The problem:
Take the lines below beginning at the line that has "dimension field label" and stopping after the line that has "Task: Click the Binance Smart Chain icon", and print them exactly as they are, with no other lines.
________________________
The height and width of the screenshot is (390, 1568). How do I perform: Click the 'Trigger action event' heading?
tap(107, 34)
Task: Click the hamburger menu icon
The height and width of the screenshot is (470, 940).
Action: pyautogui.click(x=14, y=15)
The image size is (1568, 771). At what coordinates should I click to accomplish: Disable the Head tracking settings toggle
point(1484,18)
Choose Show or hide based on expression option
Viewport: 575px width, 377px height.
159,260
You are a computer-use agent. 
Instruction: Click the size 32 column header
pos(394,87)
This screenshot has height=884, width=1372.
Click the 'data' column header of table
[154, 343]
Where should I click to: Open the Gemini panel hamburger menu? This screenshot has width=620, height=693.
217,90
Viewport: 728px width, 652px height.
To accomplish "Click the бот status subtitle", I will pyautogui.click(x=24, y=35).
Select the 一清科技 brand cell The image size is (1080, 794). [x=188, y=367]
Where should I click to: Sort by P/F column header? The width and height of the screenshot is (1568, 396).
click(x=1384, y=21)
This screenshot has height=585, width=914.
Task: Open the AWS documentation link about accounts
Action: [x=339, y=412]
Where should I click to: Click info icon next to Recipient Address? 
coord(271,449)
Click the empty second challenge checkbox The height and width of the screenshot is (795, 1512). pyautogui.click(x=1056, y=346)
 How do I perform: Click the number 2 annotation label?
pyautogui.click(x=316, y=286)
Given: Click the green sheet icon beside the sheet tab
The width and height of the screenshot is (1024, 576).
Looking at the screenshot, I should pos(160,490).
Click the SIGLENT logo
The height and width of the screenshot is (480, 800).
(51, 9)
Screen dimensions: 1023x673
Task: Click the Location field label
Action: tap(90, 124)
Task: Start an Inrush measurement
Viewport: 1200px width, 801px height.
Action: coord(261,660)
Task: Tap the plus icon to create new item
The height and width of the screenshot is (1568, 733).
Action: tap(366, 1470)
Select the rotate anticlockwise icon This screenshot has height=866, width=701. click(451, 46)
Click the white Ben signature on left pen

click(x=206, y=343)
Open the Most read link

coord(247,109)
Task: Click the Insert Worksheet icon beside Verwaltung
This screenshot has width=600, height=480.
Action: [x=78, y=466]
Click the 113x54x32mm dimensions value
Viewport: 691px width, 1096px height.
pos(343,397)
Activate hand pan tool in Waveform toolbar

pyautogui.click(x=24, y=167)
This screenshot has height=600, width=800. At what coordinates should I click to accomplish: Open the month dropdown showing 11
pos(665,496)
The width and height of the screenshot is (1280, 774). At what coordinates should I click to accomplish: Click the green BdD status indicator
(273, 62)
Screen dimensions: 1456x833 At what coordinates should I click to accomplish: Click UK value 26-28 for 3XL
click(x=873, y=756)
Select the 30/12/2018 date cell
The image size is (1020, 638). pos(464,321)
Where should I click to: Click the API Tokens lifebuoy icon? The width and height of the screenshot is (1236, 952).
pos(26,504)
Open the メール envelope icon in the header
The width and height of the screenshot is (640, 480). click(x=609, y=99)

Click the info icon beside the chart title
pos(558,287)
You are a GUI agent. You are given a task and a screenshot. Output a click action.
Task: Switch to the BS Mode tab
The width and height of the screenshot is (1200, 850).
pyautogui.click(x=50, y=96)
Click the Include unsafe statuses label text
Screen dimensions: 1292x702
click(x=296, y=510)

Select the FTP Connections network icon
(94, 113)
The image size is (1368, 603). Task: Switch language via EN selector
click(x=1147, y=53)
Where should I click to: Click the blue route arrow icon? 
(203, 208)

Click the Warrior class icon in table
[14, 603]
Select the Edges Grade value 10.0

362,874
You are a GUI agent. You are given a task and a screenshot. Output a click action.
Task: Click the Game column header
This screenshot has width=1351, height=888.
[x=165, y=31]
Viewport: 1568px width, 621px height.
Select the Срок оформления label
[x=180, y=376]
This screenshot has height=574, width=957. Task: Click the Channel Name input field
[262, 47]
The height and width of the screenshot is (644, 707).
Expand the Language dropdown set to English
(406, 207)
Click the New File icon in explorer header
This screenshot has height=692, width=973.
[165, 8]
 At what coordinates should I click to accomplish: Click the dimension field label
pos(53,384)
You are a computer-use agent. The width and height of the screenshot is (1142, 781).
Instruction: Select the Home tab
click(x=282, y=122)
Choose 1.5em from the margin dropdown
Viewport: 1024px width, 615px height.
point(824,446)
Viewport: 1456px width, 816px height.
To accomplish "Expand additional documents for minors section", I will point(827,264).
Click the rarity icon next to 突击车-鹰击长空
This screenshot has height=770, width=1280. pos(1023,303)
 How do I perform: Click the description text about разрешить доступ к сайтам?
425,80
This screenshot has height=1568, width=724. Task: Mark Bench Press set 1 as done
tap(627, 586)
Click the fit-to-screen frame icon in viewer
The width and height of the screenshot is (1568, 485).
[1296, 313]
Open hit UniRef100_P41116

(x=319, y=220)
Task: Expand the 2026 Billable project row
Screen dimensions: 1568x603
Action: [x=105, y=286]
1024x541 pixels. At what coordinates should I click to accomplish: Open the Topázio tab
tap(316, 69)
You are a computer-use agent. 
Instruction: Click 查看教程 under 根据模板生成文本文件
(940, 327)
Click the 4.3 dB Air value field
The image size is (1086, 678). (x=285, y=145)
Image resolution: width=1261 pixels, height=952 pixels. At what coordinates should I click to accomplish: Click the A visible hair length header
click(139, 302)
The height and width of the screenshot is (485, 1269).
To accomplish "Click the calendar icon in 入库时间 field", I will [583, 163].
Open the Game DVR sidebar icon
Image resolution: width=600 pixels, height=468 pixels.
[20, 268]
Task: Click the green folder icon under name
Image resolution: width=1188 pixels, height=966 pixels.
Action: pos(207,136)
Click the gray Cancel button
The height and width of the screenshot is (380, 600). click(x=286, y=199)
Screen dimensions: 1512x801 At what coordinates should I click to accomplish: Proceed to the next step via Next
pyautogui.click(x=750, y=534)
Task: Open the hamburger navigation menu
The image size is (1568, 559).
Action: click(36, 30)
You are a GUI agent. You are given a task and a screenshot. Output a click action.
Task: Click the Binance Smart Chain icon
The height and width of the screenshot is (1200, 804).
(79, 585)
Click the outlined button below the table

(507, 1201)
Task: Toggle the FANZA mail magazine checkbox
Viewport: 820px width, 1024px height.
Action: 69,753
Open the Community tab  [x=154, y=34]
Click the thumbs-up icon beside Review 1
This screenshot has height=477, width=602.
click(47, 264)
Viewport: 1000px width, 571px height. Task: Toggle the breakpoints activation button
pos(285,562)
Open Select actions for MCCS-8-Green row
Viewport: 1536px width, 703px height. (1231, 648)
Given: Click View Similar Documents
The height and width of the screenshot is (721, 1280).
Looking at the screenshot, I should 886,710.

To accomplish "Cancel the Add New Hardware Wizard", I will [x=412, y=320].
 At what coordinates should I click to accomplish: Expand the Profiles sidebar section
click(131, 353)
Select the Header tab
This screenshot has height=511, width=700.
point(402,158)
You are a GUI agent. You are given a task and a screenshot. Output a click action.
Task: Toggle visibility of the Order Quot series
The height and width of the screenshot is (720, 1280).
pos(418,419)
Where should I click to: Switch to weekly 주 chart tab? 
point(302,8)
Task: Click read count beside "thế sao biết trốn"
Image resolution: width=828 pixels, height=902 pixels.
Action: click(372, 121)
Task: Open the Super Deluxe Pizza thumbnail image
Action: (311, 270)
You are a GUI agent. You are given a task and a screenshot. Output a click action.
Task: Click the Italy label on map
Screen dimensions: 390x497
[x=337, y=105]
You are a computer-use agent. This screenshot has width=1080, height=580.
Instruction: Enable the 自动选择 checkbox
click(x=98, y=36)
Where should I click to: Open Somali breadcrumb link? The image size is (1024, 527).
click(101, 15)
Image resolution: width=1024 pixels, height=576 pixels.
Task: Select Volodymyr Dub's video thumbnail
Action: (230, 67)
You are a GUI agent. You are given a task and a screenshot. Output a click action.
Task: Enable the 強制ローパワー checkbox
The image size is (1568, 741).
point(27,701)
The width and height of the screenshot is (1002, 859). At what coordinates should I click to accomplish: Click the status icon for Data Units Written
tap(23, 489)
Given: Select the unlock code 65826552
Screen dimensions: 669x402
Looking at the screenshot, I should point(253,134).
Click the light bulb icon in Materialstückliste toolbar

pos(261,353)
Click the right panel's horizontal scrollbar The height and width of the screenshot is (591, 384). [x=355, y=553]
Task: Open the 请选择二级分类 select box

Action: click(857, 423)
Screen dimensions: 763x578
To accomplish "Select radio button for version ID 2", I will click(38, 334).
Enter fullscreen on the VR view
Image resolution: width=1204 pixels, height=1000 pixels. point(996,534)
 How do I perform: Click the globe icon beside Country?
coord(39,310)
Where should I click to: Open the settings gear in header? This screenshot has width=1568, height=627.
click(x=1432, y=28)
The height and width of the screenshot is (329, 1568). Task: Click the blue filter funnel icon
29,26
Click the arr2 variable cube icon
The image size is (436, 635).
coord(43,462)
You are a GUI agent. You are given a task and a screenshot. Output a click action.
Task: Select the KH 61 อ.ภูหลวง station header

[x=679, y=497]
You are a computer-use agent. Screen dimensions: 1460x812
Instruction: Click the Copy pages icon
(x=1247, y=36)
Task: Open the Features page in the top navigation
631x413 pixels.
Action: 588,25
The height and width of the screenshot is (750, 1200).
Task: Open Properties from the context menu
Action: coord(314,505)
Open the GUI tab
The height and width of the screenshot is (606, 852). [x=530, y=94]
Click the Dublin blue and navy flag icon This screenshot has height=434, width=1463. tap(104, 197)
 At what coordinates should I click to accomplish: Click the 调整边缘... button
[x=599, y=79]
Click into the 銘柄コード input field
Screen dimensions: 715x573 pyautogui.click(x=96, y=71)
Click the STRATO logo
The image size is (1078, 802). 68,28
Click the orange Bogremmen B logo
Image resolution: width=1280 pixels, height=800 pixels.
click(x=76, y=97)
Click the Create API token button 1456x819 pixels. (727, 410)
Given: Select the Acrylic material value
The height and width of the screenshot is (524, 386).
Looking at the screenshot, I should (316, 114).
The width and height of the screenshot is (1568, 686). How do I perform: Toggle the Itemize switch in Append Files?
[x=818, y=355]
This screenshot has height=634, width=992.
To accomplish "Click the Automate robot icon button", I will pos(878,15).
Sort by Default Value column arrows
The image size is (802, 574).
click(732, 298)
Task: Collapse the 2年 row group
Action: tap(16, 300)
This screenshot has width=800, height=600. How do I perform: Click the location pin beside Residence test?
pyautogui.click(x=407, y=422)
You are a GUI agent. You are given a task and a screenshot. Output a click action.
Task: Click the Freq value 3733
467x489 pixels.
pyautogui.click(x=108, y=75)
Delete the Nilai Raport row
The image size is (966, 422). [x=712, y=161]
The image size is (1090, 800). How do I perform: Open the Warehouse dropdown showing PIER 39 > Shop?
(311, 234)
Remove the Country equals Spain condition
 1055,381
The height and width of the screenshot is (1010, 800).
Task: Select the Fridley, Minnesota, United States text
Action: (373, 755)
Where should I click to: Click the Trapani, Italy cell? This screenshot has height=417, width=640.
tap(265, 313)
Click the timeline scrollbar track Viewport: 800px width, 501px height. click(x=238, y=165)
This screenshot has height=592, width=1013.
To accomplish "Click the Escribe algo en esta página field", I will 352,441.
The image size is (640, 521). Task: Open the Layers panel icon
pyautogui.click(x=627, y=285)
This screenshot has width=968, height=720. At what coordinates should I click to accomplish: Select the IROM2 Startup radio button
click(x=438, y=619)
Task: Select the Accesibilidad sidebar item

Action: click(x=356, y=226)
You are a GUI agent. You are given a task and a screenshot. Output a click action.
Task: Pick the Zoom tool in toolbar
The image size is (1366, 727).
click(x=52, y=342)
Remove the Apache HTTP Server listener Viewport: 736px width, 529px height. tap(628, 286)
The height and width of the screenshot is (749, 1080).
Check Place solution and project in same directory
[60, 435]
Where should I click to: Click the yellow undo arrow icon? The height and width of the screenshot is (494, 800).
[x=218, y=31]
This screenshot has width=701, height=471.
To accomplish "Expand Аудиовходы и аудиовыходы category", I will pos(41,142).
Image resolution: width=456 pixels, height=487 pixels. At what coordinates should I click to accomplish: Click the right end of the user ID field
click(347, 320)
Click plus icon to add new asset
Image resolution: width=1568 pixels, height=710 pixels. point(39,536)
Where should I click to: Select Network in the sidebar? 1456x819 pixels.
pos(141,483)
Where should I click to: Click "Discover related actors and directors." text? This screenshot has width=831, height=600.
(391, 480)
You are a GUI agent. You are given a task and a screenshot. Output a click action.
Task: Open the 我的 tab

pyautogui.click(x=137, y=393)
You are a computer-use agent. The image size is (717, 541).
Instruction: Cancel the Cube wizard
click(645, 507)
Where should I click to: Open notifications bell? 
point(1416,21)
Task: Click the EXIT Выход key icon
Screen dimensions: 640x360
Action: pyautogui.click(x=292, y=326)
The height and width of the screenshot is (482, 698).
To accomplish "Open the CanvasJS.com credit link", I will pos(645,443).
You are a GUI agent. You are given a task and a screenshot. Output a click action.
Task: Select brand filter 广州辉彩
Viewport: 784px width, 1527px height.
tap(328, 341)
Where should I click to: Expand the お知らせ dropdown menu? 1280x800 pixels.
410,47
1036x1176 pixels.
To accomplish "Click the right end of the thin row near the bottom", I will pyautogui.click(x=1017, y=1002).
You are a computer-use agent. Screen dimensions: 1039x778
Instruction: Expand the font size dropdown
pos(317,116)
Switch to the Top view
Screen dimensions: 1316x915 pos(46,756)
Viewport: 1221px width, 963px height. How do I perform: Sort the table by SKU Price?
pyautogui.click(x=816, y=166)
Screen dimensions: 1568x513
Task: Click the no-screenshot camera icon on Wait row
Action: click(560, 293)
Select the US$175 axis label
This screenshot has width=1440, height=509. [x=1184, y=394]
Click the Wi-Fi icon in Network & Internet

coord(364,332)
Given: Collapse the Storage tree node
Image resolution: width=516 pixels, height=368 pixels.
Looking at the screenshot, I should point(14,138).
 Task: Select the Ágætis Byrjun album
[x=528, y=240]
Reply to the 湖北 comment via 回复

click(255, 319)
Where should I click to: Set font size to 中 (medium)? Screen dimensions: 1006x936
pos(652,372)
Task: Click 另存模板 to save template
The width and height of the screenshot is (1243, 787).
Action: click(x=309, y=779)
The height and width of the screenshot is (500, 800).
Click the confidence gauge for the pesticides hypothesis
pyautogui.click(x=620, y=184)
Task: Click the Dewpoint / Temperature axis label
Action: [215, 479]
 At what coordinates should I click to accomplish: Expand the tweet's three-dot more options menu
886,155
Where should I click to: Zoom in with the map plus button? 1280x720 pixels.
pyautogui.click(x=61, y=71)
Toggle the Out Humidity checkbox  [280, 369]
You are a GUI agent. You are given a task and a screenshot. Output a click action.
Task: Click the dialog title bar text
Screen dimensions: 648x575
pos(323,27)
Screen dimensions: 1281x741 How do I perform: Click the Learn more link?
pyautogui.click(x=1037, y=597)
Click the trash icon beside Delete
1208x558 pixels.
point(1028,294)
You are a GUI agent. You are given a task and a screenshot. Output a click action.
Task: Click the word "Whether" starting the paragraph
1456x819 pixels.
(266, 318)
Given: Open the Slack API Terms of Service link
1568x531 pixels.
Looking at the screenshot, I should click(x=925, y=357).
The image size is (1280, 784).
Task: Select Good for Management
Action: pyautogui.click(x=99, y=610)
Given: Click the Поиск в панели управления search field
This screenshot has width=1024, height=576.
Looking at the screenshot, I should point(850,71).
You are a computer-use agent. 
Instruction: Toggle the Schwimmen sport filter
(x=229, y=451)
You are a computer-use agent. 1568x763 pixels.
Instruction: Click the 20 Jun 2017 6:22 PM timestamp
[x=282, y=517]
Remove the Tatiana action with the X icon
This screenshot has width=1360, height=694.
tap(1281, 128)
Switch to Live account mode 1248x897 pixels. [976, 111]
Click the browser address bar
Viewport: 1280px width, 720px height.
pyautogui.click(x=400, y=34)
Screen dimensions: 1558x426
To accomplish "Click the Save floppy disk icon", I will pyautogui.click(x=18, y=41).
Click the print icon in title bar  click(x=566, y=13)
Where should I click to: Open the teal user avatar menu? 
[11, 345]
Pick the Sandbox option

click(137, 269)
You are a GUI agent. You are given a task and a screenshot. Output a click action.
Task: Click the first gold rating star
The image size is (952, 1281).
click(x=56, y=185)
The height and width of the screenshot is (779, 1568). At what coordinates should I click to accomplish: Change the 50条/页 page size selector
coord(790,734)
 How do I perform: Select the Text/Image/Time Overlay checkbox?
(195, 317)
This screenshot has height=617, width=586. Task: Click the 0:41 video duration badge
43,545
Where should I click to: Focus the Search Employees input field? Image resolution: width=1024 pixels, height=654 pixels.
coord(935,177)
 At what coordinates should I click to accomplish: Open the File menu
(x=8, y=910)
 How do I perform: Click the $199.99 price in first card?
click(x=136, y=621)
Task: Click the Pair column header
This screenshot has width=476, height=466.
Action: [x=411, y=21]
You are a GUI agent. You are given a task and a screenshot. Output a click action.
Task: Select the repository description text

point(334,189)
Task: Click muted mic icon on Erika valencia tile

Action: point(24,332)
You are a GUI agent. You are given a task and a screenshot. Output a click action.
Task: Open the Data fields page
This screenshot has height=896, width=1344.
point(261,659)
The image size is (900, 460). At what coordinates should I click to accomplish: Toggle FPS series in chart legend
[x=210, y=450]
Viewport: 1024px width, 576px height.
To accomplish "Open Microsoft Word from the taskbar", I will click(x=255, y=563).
________________________
Expected answer:
 At what coordinates should I click to accomplish: Click the dimension field label
pos(53,384)
You are a computer-use agent. The width and height of the screenshot is (1142, 781).
Instruction: Select the Home tab
click(x=282, y=122)
Choose 1.5em from the margin dropdown
Viewport: 1024px width, 615px height.
point(824,446)
Viewport: 1456px width, 816px height.
To accomplish "Expand additional documents for minors section", I will point(827,264).
Click the rarity icon next to 突击车-鹰击长空
This screenshot has height=770, width=1280. pos(1023,303)
 How do I perform: Click the description text about разрешить доступ к сайтам?
425,80
This screenshot has height=1568, width=724. Task: Mark Bench Press set 1 as done
tap(627, 586)
Click the fit-to-screen frame icon in viewer
The width and height of the screenshot is (1568, 485).
[1296, 313]
Open hit UniRef100_P41116

(x=319, y=220)
Task: Expand the 2026 Billable project row
Screen dimensions: 1568x603
Action: [x=105, y=286]
1024x541 pixels. At what coordinates should I click to accomplish: Open the Topázio tab
tap(316, 69)
You are a computer-use agent. 
Instruction: Click 查看教程 under 根据模板生成文本文件
(940, 327)
Click the 4.3 dB Air value field
The image size is (1086, 678). (x=285, y=145)
Image resolution: width=1261 pixels, height=952 pixels. At what coordinates should I click to accomplish: Click the A visible hair length header
click(139, 302)
The height and width of the screenshot is (485, 1269).
To accomplish "Click the calendar icon in 入库时间 field", I will [583, 163].
Open the Game DVR sidebar icon
Image resolution: width=600 pixels, height=468 pixels.
[20, 268]
Task: Click the green folder icon under name
Image resolution: width=1188 pixels, height=966 pixels.
Action: pos(207,136)
Click the gray Cancel button
The height and width of the screenshot is (380, 600). click(x=286, y=199)
Screen dimensions: 1512x801 At what coordinates should I click to accomplish: Proceed to the next step via Next
pyautogui.click(x=750, y=534)
Task: Open the hamburger navigation menu
The image size is (1568, 559).
Action: click(36, 30)
You are a GUI agent. You are given a task and a screenshot. Output a click action.
Task: Click the Binance Smart Chain icon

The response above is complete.